Harold Pinter

10 October 1930 – 24 December 2008

Photo via Camden New Journal
Photo via Camden New Journal

Pinter's Dramatic Writing has, collectively, a strong coherence, a sense of continuity and evolution, and forms a body of work that invites constant re-evaluation.



Biography

Harold Pinter was born on October 10th, 1930 in his parent's house in Hackney, north London. His parents names were Jack and Francis Pinter. During the war, he and his family left London several times to avoid bomb drops. In 1944 he accepted a spot at Hackney Downs Grammar School, where he met Joe Brearley, an influential figure in his life. In 1947, Pinter was seen and reviewed in the News Chronicle. He had been acting in MacBeth. 1948 was a big year for Pinter.

He was accepted to and attended the Royal Academy of Dramatic Art. Later that year he was chosen by the National Service (akin to the American 'draft') but registered as a conscientious objector. He is eventually brought before a military tribunal and arrested. He dropped out of RADA and read and wrote while he applied for acting jobs.

Pinter's poems were first published in the August edition of Poetry London in 1950. Later that year, he debuted his career as a professional actor in Focus on Football Pools.

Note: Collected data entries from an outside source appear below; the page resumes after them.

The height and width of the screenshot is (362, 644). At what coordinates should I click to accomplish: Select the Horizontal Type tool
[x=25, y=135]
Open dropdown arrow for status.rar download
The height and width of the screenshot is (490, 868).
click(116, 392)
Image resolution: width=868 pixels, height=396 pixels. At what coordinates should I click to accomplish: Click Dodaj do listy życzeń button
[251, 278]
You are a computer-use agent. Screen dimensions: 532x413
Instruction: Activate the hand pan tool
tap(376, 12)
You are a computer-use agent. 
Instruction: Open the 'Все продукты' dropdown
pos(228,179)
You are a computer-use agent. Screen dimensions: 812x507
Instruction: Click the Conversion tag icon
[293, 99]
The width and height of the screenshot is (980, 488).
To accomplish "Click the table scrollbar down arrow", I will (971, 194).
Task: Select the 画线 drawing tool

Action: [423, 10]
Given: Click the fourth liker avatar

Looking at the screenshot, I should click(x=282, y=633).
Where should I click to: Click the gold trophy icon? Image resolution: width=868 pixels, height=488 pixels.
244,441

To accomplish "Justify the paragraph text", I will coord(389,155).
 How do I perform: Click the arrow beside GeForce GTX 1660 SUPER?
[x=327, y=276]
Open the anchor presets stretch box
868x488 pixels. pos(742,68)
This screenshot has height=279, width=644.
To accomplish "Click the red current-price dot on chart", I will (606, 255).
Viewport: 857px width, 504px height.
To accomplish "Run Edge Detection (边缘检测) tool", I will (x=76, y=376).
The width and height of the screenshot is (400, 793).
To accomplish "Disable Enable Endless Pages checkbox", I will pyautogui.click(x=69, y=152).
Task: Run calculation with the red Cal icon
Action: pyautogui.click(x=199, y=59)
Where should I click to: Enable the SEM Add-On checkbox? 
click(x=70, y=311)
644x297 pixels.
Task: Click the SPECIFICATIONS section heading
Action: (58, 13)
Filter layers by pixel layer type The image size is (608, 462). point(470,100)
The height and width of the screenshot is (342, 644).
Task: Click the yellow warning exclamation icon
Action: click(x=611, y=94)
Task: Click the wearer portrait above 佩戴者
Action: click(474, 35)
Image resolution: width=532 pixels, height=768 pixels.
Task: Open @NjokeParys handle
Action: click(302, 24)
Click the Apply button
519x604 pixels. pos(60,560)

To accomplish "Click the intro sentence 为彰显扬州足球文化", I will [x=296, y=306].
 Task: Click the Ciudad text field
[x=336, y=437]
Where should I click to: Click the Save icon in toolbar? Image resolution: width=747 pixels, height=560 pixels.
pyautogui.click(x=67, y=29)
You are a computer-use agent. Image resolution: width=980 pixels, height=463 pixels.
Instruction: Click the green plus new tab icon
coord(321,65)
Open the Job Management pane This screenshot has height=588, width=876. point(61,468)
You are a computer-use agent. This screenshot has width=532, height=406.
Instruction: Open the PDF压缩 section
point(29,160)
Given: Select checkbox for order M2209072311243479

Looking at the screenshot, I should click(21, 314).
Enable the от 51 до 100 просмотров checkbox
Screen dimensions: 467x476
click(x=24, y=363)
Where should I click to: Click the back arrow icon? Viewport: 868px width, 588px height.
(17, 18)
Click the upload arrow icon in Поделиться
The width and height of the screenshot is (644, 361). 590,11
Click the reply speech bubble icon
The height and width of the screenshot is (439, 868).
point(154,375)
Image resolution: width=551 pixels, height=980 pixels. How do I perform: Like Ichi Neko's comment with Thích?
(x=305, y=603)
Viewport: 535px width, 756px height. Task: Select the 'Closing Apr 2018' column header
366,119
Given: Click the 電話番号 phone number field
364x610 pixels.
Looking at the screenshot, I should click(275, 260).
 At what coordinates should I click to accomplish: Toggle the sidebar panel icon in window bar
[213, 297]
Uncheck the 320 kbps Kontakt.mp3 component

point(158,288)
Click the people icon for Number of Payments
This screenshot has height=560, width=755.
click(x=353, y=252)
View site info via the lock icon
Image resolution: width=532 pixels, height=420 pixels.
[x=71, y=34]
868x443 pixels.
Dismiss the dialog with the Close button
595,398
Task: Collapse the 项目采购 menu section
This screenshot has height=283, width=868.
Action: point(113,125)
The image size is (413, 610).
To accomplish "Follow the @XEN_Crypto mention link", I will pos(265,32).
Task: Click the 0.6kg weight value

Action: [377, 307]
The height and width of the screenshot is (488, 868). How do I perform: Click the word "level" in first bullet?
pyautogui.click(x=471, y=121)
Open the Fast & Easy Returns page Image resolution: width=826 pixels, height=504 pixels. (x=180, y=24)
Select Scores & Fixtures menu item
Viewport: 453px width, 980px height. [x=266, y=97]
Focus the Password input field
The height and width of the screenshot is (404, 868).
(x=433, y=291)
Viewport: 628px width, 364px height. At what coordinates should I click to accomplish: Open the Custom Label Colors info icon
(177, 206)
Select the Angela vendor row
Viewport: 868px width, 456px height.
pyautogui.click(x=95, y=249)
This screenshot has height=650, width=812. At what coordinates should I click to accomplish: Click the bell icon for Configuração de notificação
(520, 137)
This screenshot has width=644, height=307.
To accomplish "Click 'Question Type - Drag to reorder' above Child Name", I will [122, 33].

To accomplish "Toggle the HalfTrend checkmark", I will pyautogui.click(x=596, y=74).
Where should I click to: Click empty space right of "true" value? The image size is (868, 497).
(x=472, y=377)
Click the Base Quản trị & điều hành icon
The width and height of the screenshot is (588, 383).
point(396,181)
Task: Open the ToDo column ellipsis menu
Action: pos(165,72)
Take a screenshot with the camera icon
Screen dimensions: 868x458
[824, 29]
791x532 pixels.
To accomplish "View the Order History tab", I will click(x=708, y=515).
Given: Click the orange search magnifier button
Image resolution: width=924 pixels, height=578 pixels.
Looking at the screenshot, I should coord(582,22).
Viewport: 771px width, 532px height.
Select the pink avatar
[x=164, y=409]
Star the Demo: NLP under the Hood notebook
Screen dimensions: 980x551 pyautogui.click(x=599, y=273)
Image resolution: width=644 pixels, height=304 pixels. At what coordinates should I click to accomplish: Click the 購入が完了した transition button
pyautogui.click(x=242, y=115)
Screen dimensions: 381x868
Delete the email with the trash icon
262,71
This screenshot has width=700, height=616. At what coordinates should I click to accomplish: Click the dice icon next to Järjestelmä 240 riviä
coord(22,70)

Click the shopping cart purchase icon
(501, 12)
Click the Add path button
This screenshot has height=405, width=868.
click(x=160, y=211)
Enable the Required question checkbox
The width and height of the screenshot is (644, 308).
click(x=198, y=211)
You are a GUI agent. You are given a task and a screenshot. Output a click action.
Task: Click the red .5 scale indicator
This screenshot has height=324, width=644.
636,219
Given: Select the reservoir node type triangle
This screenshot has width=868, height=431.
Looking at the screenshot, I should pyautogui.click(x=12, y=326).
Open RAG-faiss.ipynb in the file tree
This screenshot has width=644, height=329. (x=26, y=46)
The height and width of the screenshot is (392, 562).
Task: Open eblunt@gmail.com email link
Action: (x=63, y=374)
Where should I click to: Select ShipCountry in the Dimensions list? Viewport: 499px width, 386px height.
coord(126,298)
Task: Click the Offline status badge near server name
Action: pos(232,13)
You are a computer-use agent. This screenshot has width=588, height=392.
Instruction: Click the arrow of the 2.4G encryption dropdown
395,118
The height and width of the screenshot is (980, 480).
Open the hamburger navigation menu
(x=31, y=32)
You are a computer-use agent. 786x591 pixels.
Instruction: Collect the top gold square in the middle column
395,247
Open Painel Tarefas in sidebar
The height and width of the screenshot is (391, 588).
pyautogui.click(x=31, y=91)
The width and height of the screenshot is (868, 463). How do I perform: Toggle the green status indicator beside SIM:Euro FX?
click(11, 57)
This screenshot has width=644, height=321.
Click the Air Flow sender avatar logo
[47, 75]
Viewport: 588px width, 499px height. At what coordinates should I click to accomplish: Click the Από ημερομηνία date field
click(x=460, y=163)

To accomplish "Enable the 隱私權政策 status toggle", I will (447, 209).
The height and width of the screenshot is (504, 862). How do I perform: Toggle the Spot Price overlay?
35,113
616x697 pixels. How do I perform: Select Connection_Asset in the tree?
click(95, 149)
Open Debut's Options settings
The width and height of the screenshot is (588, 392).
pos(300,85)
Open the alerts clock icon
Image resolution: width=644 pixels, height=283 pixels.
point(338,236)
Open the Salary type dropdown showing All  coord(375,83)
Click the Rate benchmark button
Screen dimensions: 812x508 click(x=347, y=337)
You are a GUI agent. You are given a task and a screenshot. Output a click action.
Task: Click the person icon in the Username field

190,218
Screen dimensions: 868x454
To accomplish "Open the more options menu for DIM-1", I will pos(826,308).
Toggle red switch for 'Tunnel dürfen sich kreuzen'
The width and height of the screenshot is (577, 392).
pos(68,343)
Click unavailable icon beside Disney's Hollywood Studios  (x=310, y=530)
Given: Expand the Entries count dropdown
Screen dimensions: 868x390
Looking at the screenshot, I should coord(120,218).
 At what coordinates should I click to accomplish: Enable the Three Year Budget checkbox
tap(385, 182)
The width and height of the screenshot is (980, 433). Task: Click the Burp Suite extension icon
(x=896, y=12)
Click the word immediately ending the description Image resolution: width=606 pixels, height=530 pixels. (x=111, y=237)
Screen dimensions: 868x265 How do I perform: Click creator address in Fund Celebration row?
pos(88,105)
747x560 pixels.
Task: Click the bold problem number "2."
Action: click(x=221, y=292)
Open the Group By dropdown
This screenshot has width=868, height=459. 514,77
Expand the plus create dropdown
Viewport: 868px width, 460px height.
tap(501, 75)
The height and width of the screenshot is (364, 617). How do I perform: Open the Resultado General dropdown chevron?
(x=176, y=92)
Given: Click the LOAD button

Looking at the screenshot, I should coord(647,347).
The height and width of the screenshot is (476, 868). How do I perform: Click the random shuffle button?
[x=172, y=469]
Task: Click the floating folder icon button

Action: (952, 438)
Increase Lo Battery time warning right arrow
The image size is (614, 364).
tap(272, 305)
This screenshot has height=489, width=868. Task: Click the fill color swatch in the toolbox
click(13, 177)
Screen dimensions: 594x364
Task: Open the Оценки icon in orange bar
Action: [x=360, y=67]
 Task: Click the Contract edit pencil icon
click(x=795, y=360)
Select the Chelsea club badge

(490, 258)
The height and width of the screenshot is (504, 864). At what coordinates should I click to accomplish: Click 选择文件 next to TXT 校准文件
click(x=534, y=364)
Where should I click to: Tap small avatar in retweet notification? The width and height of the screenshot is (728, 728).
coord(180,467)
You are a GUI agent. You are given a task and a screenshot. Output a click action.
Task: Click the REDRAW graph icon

In 1951 he went back to school, this time at the Central School of Speech and Drama. At the end of spring term, he was hired by Anew McMaster for a Shakespeare tour around Ireland. During that tour he discovered Samuel Beckett, another influential figure. While writing both poetry and novels, he decided to adopt a stage name: David Baron. In 1956 Pinter acted in Bournemouth, where he met his soon-to-be wife, Vivian Merchant.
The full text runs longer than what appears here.